Best approximation using a non-convergent series approach

One work that Linnik (1968) never mentioned is that of BL Welch (1947). Two decades earlier, Welch (1947), who, like Fisher, worked at University College London , made an approach to the exact solution of the Behrens-Fisher problem, which defines the boundary between the acceptance and rejection range of the test variable as a continuous function in would describe. Welch (1947) gives this limit for a given level of significance, initially for the empirical mean value difference as a function of the empirical variances and in the form of a partial differential equation of infinite order. He also describes the method of approximating the solution as precisely as desired using three Taylor expansions. The series expansion of this function shows that it can be factored into a product of the estimated standard deviation of the mean difference,, and a function that only depends on the variance quotient (and constants). The function standardized according to the test variable depends - as desired - only on the variance quotient . If Welch's series approach converged evenly, so that the function would be infinitely differentiable, i.e. also continuous, this would contradict Linnik's proof that such a function does not exist. It follows that Welch's approach cannot converge uniformly. Graphical representations of the function up to differently developed orders, with very small as well as somewhat larger , and make this conclusion appear quite credible, although for not too small , and the results with regard to the smoothness of and the accuracy of the numerically calculated error probabilities of the first kind are considerable are. Aspin's (1948) development of the series approach Welch to the fourth power in inverse numbers of degrees of freedom provides by far the most accurate approximation, unless , and are much smaller than usual. The resulting Welch-Aspin test is described in detail in Bachmaier (2000) in German.

The approximation in the so-called Welch test

There are several approximate approaches to solving the Behrens-Fisher problem. One of the most widely used approximations (for example in Microsoft Excel ) also comes from Welch. The test based on this Welch approximation is also known as the Welch test .
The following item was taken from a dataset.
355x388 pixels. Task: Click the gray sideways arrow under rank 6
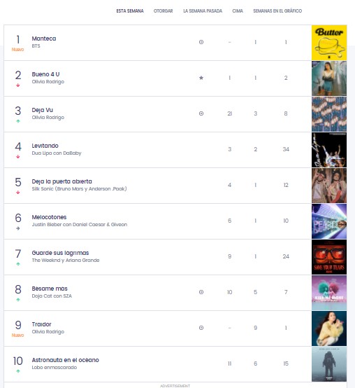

The variance of the mean difference is . Welch (1938) approximated the distribution by the Pearson curve of type III (a scaled chi-square distribution ) whose first two moments ( expectation and variance ) agree with those of . This applies to the following number of degrees of freedom (df) with generally non-integer values:

If the null hypothesis of equal expected values,, is valid , the distribution of the Behrens-Fisher test variable mentioned at the beginning , which depends a little on the quotient of the standard deviations ,, could be approximated by Student's t-distribution with these degrees of freedom. However, this now also contains the variances of the populations, which are unknown. In the end, the following estimate of the degrees of freedom, which is simply based on the replacement of the population variances with the sample variances, has prevailed:

However, this estimate makes it a random variable. However, there is no t-distribution with a random number of degrees of freedom. However, this does not prevent you from comparing the test variable with corresponding quantile values ​​of the t-distribution with the estimated degrees of freedom. In this way, an infinitely often differentiable function, dependent on the empirical variances, arises as the limit between the acceptance and rejection range of the test variable .

This method doesn't hold the level of significance exactly, but it's not too far from it. Only if the population variances, and , are identical or, in the case of rather small sample sizes, can be assumed to be at least nearly identical, Student's usual t-test is the better choice.